-- begin --
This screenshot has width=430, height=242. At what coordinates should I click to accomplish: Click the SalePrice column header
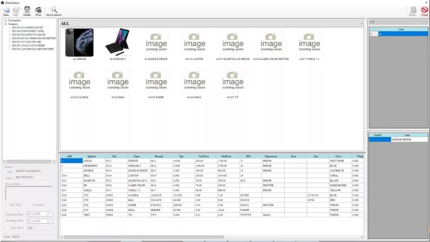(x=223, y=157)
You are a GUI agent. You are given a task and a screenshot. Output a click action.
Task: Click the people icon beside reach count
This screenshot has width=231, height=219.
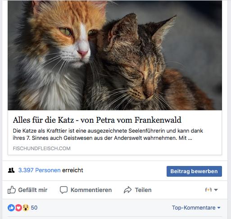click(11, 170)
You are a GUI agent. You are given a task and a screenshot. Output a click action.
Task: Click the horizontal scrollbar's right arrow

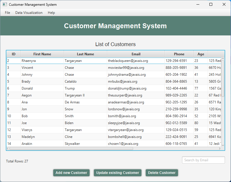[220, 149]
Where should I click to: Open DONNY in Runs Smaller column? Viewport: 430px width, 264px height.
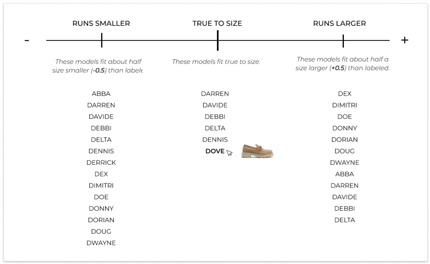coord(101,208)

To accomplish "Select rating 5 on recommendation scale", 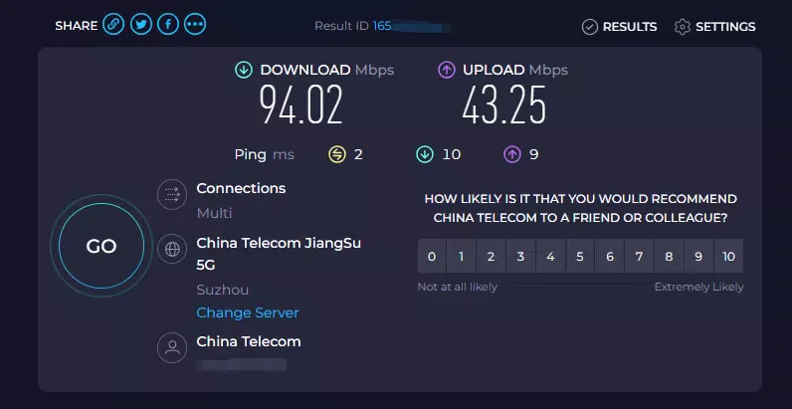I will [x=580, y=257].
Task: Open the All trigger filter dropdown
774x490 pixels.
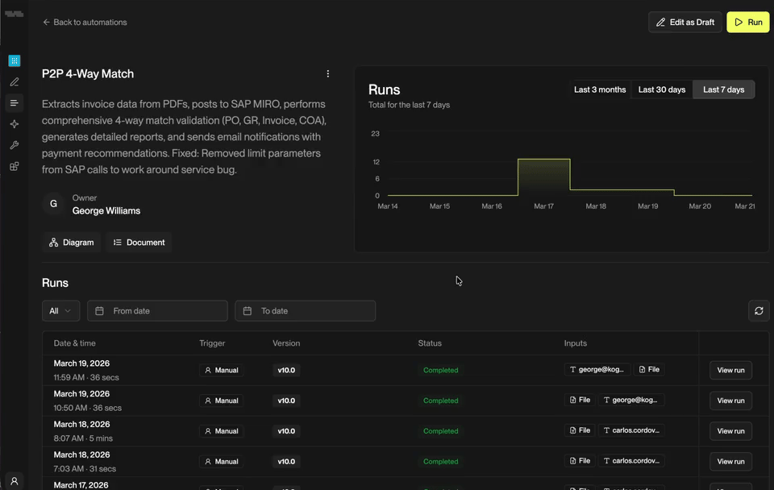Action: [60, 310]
-- end --
Find every line in the material above that contains the word "This", and copy each of those lines in full.

- _Expected output_:
This screenshot has width=430, height=242. At what coordinates should I click to accomplish: Click the SalePrice column header
This screenshot has width=231, height=219.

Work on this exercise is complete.